------ DATA TO PROCESS ------
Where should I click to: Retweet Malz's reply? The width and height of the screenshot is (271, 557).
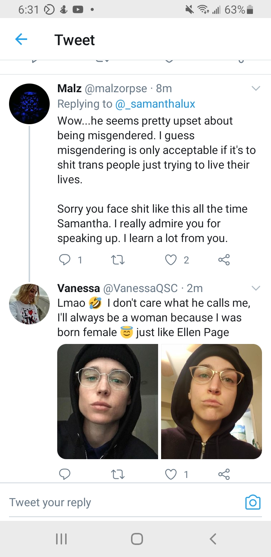point(118,260)
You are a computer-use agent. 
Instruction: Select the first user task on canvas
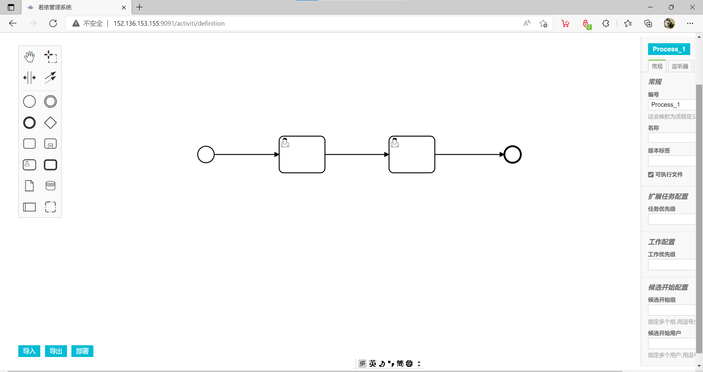(302, 155)
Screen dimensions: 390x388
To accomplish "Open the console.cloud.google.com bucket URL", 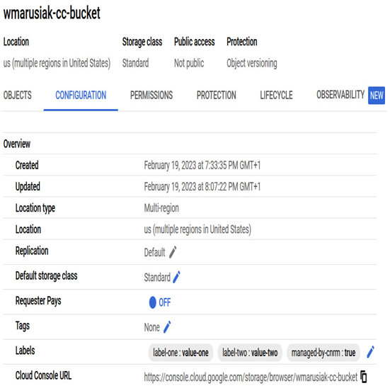I will (x=251, y=377).
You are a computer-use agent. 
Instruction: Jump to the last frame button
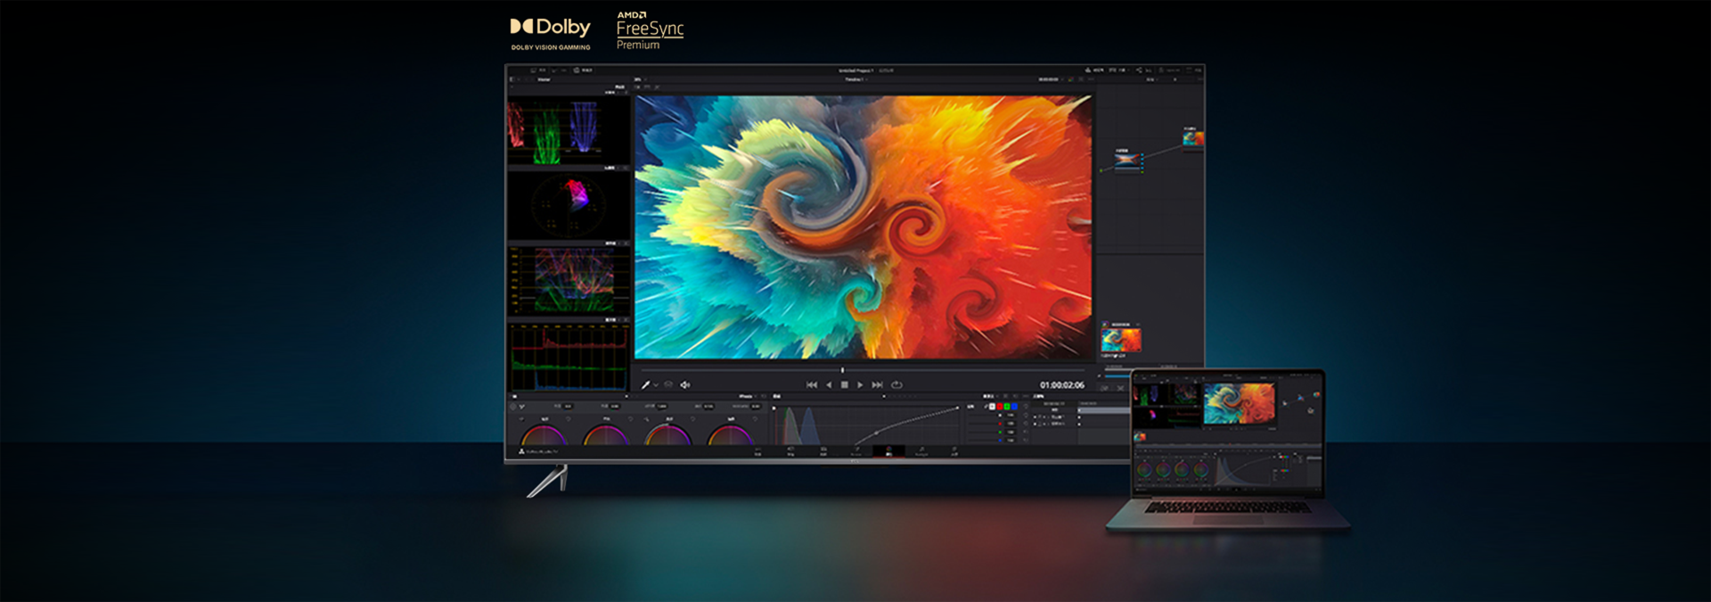coord(877,385)

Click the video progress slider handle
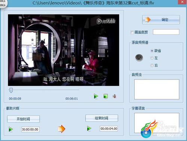point(11,90)
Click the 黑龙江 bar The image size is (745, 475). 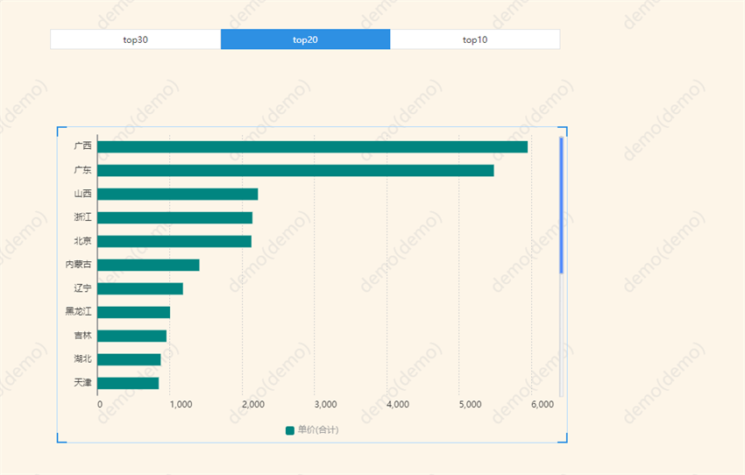134,312
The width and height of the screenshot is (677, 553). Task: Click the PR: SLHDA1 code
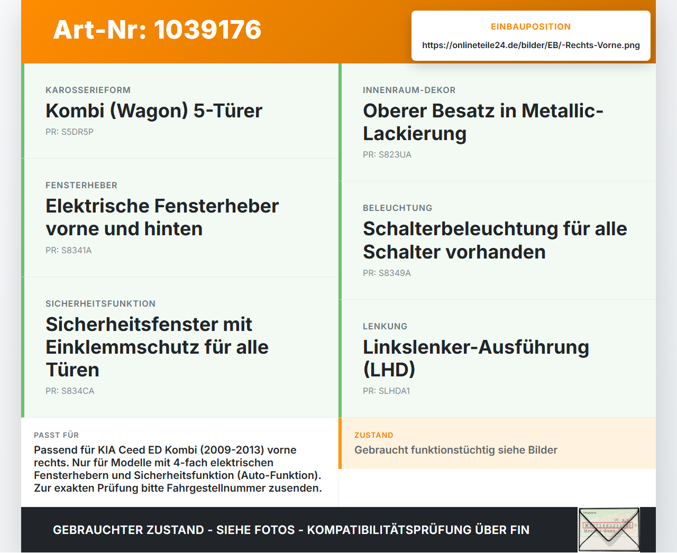click(x=387, y=391)
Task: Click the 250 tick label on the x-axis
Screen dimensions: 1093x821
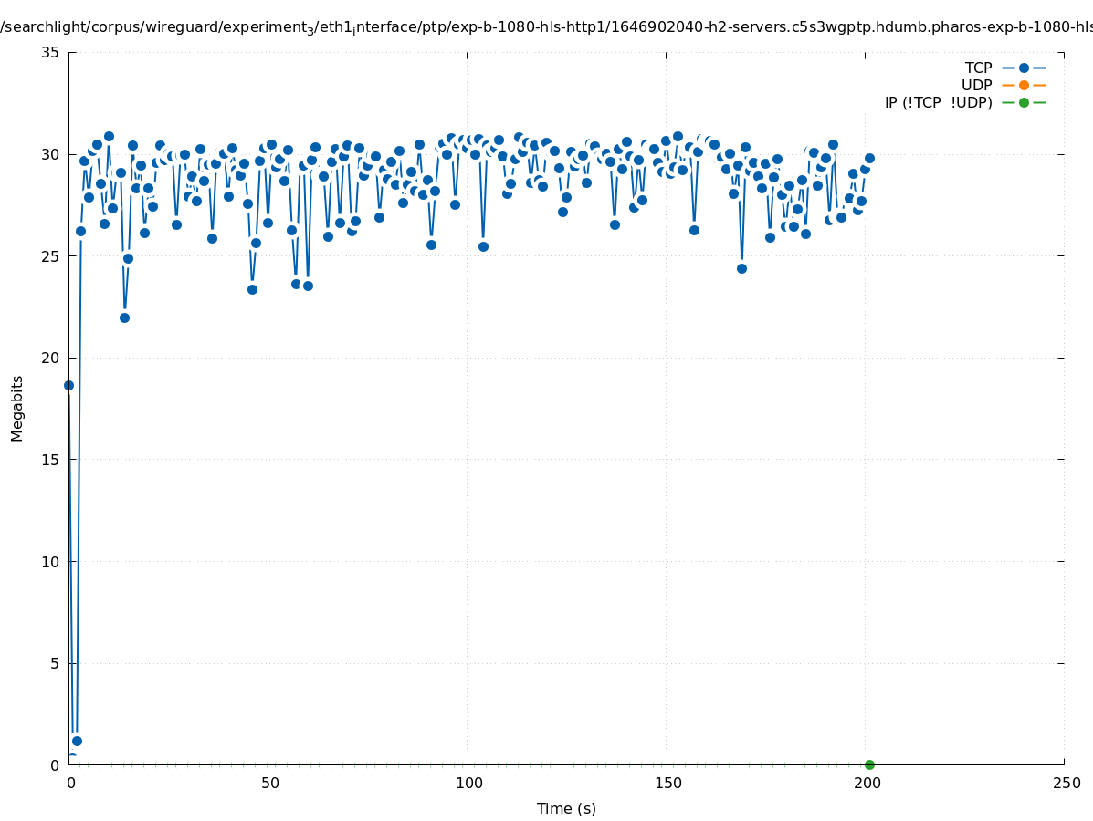Action: (1066, 783)
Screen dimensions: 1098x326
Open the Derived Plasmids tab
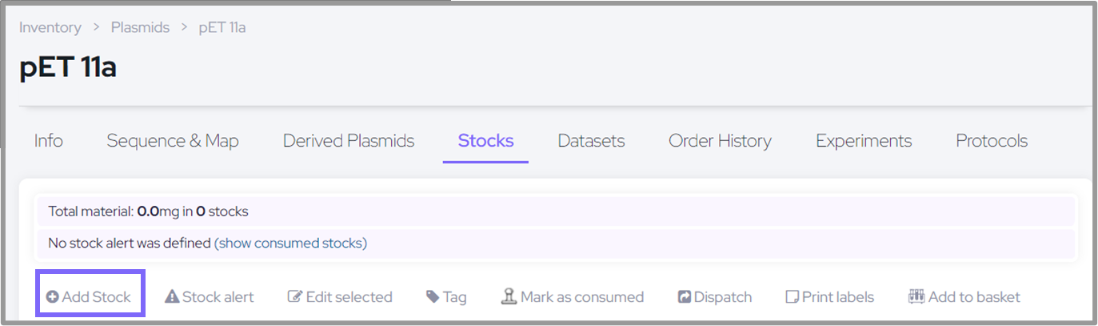[349, 142]
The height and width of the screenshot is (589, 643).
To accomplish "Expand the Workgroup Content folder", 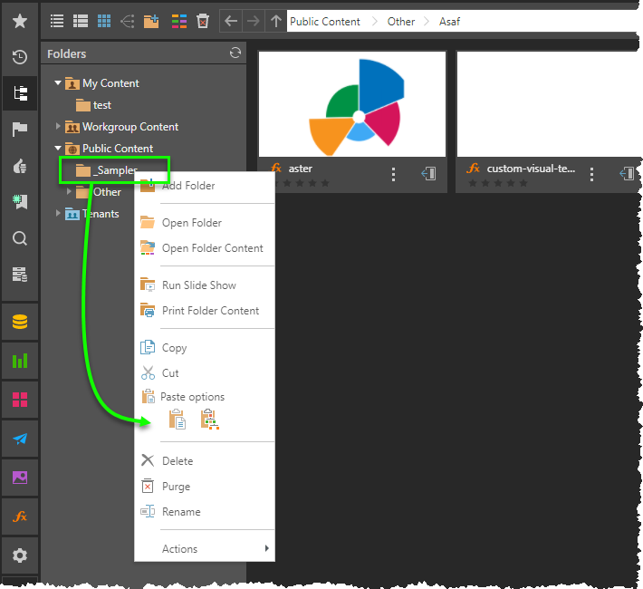I will (58, 127).
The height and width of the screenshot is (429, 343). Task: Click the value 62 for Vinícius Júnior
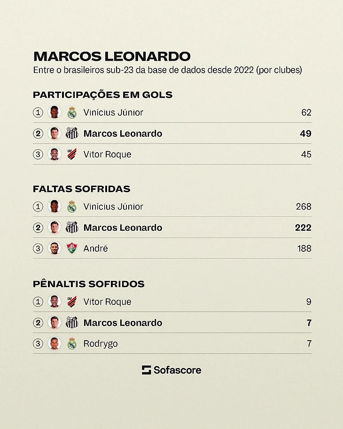306,112
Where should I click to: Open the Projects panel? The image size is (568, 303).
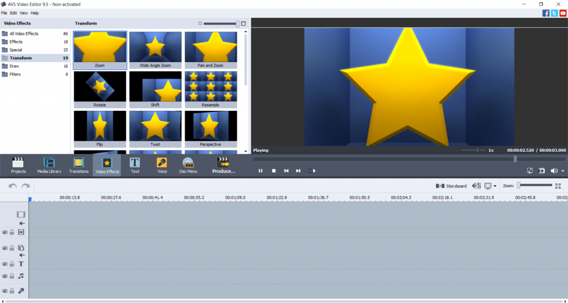point(18,165)
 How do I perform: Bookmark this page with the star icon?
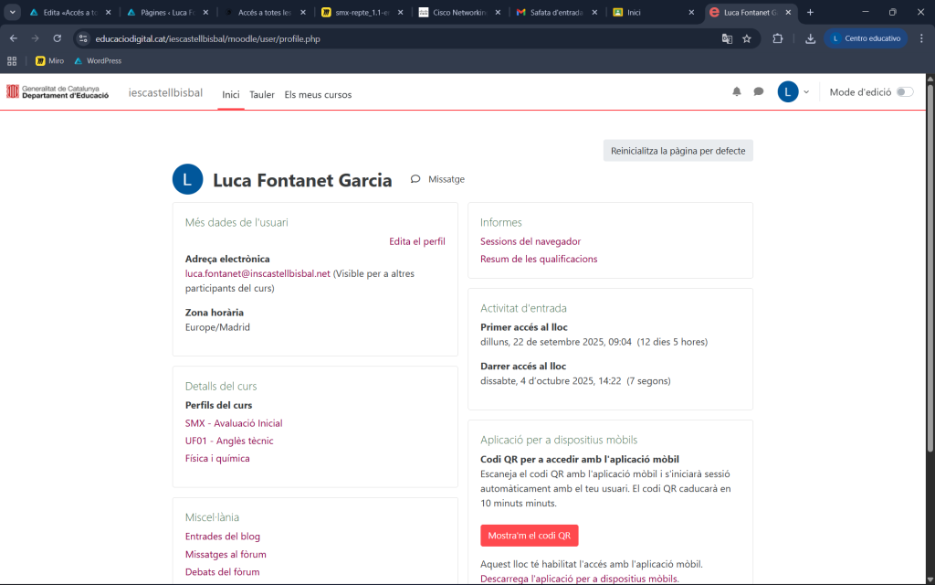point(747,39)
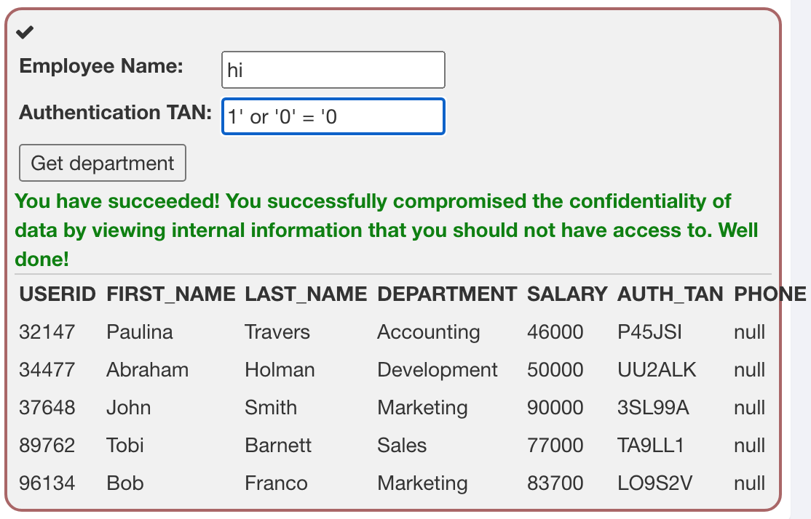Viewport: 811px width, 519px height.
Task: Click the Holman last name cell
Action: click(x=280, y=370)
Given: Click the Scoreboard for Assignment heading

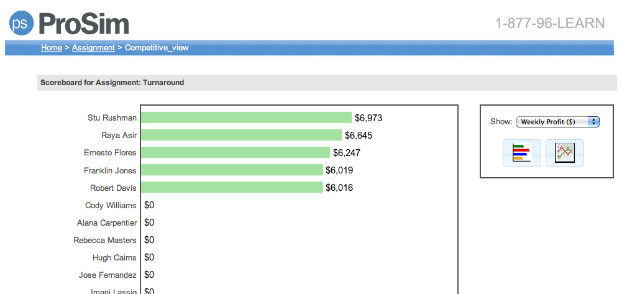Looking at the screenshot, I should [x=112, y=82].
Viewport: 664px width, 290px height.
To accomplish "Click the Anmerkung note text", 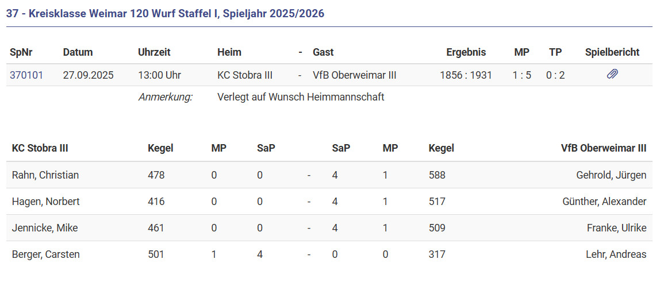I will click(x=301, y=97).
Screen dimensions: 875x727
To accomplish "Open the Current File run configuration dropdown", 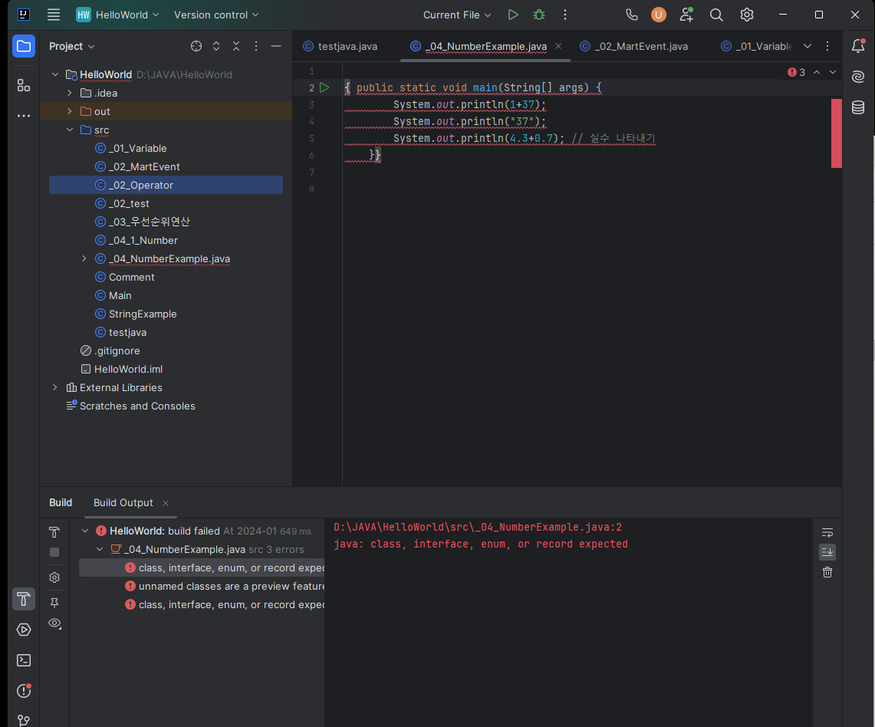I will (458, 15).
------
--- WORK REQUEST ---
Above are some records. Output exactly the lines from the one that contains "The height and width of the screenshot is (429, 343)." to the one that contains "Viewport: 664px width, 290px height.", keeping both, and omit the pictures.

--- RESULT FOR THIS TASK ---
The height and width of the screenshot is (429, 343). Task: Click the value 62 for Vinícius Júnior
306,112
Where should I click to: Open the Projects panel? The image size is (568, 303).
point(18,165)
 How do I perform: Bookmark this page with the star icon?
point(747,39)
Viewport: 811px width, 519px height.
Task: Click the Holman last name cell
Action: click(x=280, y=370)
Given: Click the Scoreboard for Assignment heading

Looking at the screenshot, I should [x=112, y=82].
Viewport: 664px width, 290px height.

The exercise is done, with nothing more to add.